A machine learning pipeline for event detection on Spark
Every day we send more than 144 billion emails, 340 million tweets and every minute we make more than 2 million Google search queries. What they have in common is that they consist of text. Text based communications is a crucial part of our every day experience. Event detection and event argument extraction consists of trying to structure the wealth of unstructured data about events we have available on the web. In order to detect events and their arguments we employ a multitude of different tools developed by the natural language processing community. We will describe a pipeline dealing with the task of event detection and argument extraction, give some background on natural language processing and describe state-of-the-art methods.
Daniel Langkilde works as a Machine Learning Engineer at Recorded Future, and is also a visiting scholar in the AMPLab at Berkeley. Before this he studied Engineering Mathematics at Chalmers University of Technology, Sweden.

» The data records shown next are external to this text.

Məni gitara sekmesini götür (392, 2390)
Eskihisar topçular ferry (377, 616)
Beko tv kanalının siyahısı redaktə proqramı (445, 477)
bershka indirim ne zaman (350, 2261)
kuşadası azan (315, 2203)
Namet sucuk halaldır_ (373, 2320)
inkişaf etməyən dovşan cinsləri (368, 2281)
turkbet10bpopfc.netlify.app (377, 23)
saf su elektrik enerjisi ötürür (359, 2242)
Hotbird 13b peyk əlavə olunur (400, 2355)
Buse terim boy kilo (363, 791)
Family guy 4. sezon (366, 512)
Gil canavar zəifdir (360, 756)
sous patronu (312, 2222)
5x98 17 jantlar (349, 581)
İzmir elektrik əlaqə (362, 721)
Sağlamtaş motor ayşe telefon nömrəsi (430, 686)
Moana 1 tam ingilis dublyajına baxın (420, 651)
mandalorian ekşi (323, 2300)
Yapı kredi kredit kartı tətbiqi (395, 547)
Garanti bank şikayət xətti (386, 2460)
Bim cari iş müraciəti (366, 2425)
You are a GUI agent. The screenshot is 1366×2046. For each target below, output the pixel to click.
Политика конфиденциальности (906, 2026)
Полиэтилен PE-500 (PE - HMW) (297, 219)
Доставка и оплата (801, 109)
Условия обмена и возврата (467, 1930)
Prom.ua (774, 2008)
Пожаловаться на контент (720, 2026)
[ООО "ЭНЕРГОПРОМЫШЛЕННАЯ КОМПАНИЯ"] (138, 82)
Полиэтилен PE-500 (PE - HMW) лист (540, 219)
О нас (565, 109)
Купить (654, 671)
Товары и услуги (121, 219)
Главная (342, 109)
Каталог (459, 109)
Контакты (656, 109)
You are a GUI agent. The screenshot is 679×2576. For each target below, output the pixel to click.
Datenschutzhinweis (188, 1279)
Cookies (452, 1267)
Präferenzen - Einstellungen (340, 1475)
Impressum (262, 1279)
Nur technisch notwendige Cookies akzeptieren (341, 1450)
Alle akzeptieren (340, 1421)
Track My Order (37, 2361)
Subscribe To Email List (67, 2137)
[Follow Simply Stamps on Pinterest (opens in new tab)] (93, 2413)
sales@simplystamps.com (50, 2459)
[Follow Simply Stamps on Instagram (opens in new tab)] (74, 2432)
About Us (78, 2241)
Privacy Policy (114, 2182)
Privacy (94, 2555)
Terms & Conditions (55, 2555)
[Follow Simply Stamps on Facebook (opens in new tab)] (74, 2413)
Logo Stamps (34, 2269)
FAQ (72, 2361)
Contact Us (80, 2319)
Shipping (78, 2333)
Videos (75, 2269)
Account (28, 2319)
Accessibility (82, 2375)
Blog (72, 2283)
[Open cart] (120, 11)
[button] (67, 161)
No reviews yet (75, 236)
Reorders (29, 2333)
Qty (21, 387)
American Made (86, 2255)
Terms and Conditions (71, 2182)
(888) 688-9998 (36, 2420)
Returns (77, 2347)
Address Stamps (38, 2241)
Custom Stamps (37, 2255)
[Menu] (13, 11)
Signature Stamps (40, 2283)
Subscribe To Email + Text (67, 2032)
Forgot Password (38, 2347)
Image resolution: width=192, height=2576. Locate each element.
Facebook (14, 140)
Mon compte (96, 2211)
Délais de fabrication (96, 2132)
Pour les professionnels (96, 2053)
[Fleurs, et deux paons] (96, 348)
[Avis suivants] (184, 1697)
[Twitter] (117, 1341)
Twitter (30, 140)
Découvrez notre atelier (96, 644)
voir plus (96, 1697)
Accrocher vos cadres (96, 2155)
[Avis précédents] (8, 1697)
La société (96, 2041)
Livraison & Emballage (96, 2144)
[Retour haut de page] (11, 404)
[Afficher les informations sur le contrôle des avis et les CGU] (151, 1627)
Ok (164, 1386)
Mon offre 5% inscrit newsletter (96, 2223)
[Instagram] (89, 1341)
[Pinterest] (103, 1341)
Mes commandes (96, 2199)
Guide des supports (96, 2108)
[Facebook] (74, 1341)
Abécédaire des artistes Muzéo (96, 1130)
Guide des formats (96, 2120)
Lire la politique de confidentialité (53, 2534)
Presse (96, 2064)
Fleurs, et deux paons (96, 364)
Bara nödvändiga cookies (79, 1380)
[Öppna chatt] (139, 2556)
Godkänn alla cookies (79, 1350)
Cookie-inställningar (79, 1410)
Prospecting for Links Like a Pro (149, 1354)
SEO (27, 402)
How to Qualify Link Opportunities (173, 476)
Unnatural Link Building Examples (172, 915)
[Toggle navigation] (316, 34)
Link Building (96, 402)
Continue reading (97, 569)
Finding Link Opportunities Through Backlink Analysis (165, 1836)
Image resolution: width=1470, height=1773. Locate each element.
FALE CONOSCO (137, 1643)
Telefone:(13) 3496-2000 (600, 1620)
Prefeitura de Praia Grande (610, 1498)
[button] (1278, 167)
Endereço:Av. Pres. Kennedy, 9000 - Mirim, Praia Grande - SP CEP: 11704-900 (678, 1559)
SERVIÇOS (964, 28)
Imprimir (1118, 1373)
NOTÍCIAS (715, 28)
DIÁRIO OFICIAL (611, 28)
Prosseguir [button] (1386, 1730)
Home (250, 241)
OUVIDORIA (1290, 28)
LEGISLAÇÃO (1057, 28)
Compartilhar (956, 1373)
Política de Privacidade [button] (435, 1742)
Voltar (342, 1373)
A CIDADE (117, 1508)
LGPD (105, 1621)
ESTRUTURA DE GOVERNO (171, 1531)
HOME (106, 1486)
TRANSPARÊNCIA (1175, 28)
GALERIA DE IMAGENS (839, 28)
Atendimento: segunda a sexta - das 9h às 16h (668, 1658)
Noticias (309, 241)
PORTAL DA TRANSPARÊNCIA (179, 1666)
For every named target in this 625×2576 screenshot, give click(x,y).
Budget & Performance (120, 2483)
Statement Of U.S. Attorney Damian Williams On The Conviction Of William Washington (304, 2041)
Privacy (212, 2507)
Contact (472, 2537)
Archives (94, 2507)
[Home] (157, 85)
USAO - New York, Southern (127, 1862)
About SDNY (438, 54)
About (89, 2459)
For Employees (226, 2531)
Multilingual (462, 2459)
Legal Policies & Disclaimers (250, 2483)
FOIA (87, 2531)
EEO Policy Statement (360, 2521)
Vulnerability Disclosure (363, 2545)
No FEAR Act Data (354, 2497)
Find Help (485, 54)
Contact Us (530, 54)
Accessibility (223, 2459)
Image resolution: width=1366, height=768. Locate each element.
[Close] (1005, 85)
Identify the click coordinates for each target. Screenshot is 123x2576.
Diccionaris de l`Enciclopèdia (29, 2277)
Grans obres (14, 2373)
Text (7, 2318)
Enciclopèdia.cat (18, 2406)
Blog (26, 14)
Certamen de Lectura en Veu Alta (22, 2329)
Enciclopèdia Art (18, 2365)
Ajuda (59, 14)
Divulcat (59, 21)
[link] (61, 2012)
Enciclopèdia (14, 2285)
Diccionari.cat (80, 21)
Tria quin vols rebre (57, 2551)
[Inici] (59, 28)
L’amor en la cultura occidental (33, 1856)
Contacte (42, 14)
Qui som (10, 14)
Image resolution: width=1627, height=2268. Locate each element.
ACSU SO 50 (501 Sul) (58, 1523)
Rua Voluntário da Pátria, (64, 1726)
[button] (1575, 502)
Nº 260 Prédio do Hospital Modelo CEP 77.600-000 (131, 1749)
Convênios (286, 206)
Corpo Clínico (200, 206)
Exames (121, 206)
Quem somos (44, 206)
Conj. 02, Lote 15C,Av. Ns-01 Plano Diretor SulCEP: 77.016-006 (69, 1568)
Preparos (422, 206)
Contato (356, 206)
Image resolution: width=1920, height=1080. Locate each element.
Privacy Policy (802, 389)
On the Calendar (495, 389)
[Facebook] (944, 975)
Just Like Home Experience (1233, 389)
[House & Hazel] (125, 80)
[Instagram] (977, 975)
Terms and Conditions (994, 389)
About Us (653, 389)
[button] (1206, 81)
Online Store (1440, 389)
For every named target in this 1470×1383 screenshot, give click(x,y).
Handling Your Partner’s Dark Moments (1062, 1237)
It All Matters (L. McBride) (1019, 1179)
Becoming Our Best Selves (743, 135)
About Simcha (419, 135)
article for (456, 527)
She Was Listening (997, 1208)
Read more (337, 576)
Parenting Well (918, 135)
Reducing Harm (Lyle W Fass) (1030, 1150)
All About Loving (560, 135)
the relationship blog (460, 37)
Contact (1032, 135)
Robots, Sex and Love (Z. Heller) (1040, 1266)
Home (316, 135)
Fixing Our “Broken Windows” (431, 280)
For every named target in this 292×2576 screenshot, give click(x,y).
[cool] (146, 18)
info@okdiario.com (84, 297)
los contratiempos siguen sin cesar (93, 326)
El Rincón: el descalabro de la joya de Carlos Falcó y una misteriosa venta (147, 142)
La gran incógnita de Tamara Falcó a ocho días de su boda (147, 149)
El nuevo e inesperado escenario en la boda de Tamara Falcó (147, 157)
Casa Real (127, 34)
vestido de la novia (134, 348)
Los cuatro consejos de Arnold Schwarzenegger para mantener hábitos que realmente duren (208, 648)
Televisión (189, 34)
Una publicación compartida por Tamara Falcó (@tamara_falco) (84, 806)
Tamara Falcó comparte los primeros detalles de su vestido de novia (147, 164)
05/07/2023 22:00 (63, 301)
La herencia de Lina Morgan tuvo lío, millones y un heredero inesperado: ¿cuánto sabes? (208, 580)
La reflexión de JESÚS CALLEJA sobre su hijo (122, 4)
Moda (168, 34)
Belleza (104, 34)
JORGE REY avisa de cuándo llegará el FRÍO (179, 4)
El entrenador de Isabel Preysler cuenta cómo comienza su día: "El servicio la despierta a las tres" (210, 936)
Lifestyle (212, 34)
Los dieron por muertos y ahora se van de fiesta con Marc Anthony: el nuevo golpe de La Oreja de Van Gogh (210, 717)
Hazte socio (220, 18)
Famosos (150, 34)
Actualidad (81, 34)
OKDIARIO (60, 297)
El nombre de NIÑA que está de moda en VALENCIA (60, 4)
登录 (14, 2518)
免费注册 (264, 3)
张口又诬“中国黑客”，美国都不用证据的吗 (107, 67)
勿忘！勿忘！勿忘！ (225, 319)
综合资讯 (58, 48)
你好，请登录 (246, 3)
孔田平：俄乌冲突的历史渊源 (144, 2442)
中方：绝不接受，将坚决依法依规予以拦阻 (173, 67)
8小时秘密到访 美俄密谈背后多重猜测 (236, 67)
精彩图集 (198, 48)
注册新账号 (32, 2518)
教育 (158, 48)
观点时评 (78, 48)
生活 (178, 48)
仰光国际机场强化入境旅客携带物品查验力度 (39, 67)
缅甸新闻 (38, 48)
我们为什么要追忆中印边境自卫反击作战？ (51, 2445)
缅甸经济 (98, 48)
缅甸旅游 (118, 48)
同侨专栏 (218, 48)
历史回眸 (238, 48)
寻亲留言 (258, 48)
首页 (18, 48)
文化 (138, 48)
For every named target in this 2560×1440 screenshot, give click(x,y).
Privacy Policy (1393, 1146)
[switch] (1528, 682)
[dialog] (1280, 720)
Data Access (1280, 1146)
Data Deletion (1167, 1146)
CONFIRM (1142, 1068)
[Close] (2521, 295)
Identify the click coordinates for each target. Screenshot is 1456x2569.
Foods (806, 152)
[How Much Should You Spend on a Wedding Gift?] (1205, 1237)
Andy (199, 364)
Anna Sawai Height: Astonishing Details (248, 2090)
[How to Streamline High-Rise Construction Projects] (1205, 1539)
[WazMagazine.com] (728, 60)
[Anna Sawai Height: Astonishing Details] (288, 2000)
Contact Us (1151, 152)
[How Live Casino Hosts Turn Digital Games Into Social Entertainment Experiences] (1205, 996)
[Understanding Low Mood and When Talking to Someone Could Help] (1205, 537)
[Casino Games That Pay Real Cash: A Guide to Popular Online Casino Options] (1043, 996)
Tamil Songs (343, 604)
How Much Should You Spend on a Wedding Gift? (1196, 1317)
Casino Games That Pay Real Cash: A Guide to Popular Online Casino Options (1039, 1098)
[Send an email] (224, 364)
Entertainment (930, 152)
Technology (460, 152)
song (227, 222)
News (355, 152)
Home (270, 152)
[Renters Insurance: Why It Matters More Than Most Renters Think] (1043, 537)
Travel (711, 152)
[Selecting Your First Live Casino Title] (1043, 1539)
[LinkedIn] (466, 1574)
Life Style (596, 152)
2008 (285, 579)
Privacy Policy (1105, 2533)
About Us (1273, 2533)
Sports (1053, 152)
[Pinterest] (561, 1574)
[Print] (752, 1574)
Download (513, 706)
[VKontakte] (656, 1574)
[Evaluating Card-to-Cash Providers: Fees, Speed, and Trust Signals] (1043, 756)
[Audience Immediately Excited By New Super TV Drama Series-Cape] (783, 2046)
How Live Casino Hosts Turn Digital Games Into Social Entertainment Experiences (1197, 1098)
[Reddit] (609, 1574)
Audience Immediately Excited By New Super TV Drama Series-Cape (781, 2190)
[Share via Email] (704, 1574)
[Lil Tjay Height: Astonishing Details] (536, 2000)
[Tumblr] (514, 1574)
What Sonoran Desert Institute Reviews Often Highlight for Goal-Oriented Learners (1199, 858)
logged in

He is broadly interested in information retrieval, natural language processing and machine learning.
Recorded Future are a startup company headquartered in Cambridge, MA with offices in Arlington, VA and Gothenburg, Sweden. Their team includes computer scientists, statisticians, linguists, and technical business people with deep expertise in areas such as intelligence and security. They’re committed to organizing the web in a radically new and useful way.